■ TASK DIRECTIONS: The job is to output each record again, character for character.
(SOURCE DATA Opens)
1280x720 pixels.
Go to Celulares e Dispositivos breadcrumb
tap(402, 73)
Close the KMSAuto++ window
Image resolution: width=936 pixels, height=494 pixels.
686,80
(SOURCE DATA Closes)
■ RESPONSE TO THE TASK:
1280x720 pixels.
Go to Celulares e Dispositivos breadcrumb
tap(402, 73)
Close the KMSAuto++ window
Image resolution: width=936 pixels, height=494 pixels.
686,80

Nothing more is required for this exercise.